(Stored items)
*** Begin section ***

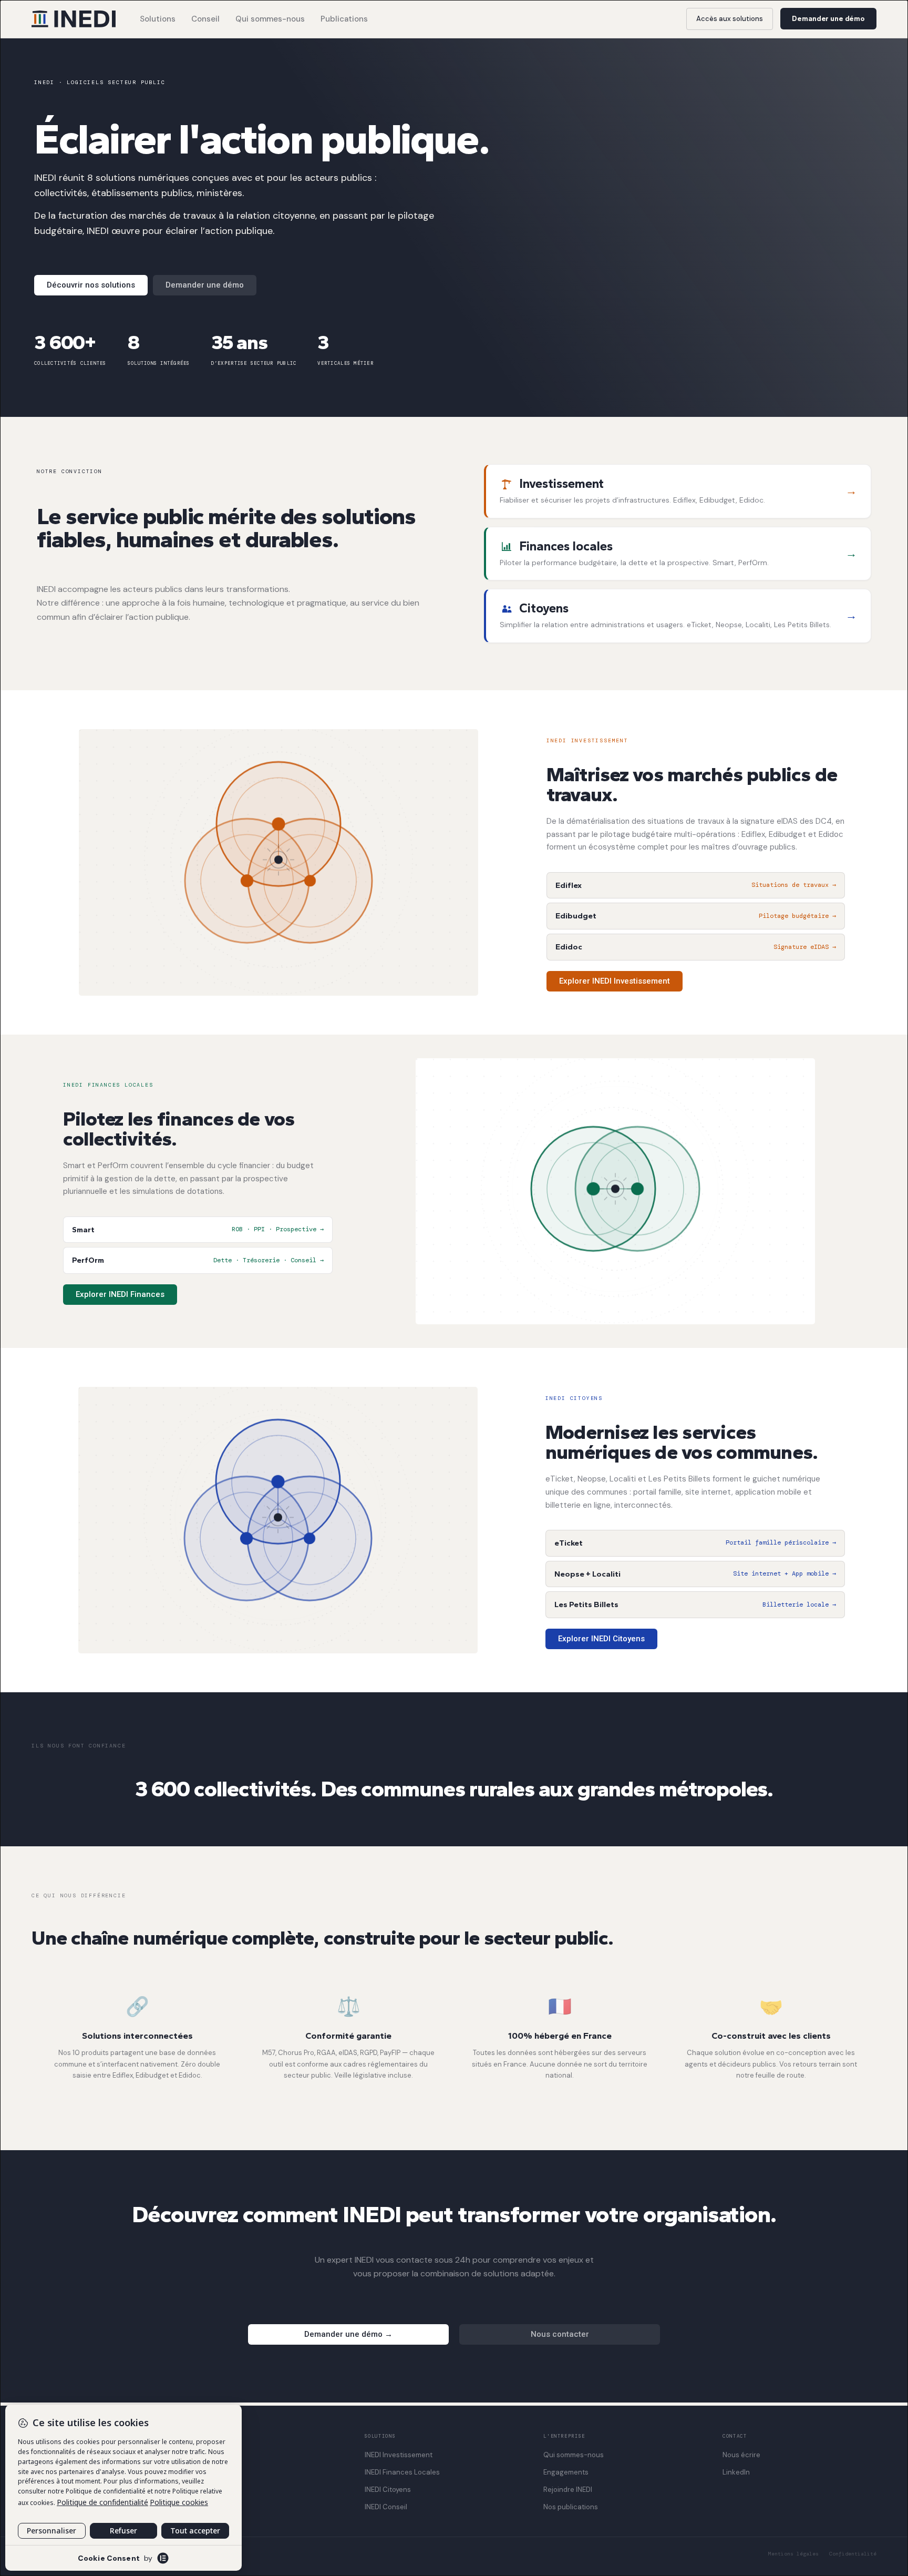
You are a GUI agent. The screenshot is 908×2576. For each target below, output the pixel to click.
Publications (344, 19)
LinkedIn (736, 2472)
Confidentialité (852, 2553)
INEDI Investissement (398, 2454)
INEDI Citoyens (388, 2489)
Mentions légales (793, 2553)
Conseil (205, 19)
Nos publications (570, 2506)
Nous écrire (741, 2454)
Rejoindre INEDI (567, 2489)
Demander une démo (828, 18)
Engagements (566, 2472)
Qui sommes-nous (270, 19)
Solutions (158, 19)
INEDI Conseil (386, 2506)
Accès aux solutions (729, 18)
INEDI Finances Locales (402, 2472)
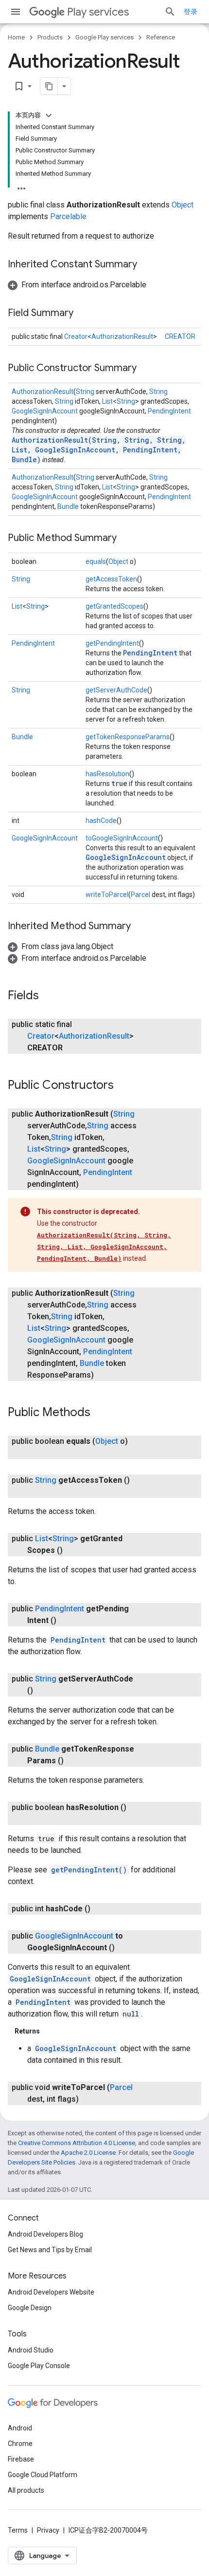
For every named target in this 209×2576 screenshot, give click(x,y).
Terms (18, 2530)
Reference (160, 37)
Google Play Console (39, 2366)
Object (182, 204)
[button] (77, 284)
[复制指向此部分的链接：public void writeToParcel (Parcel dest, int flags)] (88, 2099)
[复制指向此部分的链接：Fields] (48, 996)
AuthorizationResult (122, 336)
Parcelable (68, 216)
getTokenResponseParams (128, 737)
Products (50, 37)
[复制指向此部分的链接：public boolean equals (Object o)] (37, 1453)
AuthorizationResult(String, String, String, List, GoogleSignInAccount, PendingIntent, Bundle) (99, 449)
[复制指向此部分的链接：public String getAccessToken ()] (37, 1492)
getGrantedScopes (114, 606)
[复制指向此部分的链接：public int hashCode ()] (100, 1909)
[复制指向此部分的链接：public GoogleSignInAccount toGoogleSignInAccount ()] (124, 1948)
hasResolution (107, 774)
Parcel (140, 894)
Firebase (21, 2459)
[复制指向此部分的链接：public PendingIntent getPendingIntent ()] (66, 1620)
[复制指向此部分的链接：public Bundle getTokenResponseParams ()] (73, 1761)
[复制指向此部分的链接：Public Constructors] (123, 1086)
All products (26, 2490)
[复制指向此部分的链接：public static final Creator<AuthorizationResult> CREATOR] (72, 1048)
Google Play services (104, 37)
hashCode (101, 820)
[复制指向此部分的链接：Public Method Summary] (126, 538)
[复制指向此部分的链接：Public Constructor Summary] (146, 368)
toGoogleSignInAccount (122, 838)
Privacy (48, 2530)
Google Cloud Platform (42, 2475)
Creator (75, 336)
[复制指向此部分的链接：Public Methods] (100, 1413)
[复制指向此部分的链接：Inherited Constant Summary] (147, 265)
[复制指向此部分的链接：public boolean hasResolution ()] (37, 1819)
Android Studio (30, 2350)
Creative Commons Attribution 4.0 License (76, 2143)
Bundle (68, 506)
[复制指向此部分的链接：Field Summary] (83, 313)
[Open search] (170, 12)
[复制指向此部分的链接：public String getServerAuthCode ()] (42, 1691)
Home (16, 37)
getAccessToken (111, 579)
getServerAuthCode (116, 690)
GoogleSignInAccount (45, 411)
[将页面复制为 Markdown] (49, 86)
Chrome (20, 2443)
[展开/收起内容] (48, 115)
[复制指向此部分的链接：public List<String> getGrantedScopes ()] (72, 1550)
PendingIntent (169, 411)
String (85, 391)
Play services (98, 12)
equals (96, 561)
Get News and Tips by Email (50, 2250)
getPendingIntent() (89, 1869)
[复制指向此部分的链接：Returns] (49, 2031)
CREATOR (180, 336)
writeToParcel (107, 894)
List (107, 401)
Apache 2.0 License (88, 2152)
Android (20, 2428)
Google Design (30, 2308)
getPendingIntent (112, 643)
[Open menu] (15, 11)
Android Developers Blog (45, 2234)
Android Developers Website (51, 2292)
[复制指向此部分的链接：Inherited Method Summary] (140, 927)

*** End section ***

Exercise description → In the data above, find the line containing "Confidentialité (852, 2553)" and the line containing "Terms (18, 2530)". Copy exactly the stretch from the first through the second, both included, leaving out any picture.

Written response →
Confidentialité (852, 2553)
INEDI Investissement (398, 2454)
INEDI Citoyens (388, 2489)
Mentions légales (793, 2553)
Conseil (205, 19)
Nos publications (570, 2506)
Nous écrire (741, 2454)
Rejoindre INEDI (567, 2489)
Demander une démo (828, 18)
Engagements (566, 2472)
Qui sommes-nous (270, 19)
Solutions (158, 19)
INEDI Conseil (386, 2506)
Accès aux solutions (729, 18)
INEDI Finances Locales (402, 2472)
For every named target in this 209×2576 screenshot, give click(x,y).
Terms (18, 2530)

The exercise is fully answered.